It really varies, depending on the project. For long form comics, I have traditionally scripted the entire book out from start to finish, allowing for some improvisation along the way. Then I move toward thumb-nailing the whole thing. When that looks tight enough, I bump up to full 11″ x 17″ rough pages, which I light-box into inked final pages. Now that I own a Cintiq screen, I scan those larger rough pages and digitally draw over them in Photoshop. These are the methods I suggest for most of my Comic MFA students at California College of the Arts.

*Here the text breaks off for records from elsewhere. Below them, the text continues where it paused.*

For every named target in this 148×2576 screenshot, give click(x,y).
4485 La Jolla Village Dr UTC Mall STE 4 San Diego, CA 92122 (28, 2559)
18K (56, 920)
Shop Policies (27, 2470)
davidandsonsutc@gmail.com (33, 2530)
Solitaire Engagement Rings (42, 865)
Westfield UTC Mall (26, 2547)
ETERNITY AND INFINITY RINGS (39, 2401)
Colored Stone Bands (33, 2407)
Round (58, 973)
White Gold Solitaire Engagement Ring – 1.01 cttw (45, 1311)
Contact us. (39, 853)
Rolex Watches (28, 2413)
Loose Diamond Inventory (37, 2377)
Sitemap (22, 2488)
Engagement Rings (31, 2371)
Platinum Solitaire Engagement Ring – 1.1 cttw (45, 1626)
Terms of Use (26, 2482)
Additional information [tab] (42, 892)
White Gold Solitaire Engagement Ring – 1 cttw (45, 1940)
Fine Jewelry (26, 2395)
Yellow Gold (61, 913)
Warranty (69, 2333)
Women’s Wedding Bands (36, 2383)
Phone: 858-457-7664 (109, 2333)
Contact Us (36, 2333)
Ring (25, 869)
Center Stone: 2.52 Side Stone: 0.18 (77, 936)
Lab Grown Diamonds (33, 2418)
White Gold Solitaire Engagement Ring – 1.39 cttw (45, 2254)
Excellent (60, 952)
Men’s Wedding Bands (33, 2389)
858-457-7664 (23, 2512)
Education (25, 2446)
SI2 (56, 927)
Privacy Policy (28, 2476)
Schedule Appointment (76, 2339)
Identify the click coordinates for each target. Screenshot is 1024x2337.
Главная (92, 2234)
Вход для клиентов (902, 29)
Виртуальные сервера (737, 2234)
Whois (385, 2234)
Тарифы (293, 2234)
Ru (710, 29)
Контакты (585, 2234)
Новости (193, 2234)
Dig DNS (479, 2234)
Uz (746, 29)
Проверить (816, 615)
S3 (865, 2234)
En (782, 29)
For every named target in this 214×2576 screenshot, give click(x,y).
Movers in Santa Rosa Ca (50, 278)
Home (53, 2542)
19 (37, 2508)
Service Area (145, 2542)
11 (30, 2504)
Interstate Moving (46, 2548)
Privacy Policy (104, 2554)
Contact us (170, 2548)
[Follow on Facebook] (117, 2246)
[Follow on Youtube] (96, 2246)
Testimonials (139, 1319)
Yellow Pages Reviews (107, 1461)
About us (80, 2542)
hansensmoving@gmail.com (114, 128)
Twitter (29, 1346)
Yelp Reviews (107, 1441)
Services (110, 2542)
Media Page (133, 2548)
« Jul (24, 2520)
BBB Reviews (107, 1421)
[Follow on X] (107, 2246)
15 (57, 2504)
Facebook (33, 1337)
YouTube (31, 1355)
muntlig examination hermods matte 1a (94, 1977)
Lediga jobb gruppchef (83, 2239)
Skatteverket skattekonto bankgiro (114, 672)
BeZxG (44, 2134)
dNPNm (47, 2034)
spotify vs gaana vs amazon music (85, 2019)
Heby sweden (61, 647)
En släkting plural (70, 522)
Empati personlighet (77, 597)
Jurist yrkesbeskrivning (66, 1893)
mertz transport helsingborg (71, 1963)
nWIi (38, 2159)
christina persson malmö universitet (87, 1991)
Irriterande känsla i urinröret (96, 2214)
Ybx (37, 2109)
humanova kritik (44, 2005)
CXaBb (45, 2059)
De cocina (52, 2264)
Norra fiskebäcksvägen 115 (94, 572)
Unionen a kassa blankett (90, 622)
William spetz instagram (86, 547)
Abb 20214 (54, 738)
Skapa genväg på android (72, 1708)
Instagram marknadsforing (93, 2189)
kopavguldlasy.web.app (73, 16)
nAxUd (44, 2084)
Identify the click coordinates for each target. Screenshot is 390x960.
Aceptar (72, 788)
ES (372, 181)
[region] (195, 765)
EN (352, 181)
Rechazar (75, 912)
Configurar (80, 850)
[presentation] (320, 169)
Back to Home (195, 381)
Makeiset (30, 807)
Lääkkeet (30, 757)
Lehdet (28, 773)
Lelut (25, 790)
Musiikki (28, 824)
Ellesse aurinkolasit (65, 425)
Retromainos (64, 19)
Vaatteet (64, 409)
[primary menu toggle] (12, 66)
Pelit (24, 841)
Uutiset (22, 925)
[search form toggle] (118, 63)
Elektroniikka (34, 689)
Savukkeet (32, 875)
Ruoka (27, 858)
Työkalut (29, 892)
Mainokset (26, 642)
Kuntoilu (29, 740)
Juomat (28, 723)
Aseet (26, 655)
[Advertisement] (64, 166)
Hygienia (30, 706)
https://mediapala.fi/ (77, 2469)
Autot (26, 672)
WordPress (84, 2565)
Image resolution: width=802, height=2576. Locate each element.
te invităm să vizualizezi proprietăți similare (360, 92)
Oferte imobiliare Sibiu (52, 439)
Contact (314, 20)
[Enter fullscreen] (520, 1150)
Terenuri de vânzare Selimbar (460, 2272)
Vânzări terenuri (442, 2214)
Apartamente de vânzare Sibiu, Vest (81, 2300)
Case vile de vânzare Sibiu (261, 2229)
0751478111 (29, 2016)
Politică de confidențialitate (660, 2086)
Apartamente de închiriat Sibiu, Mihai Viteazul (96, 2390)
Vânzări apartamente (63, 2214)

But to be truthful, I’ve been drawing the new issue of Wuvable Oaf one page at a time from a script by my new writer Matt Wobensmith. Each progressive page has been a reaction to the last, which has been really fun and fresh for me. Ultimately, I don’t think you’ll be able to tell the difference in the end product. I’ve been doing this for a while and there’s a solid consistency to the way I work.
Finally, how many cats do you have? Any cat tips for other Oaf fans?
Just one…and she is more than enough! My tips: Give them what they want. Whether it’s cuddles or food or horseplay… just give it to them. Or they will claw up your shirt stock, chew up the corners of your drawings, knock over your beloved action figure collection, poke holes in your weigh bench seat. I could go on. Just submit to their total domination.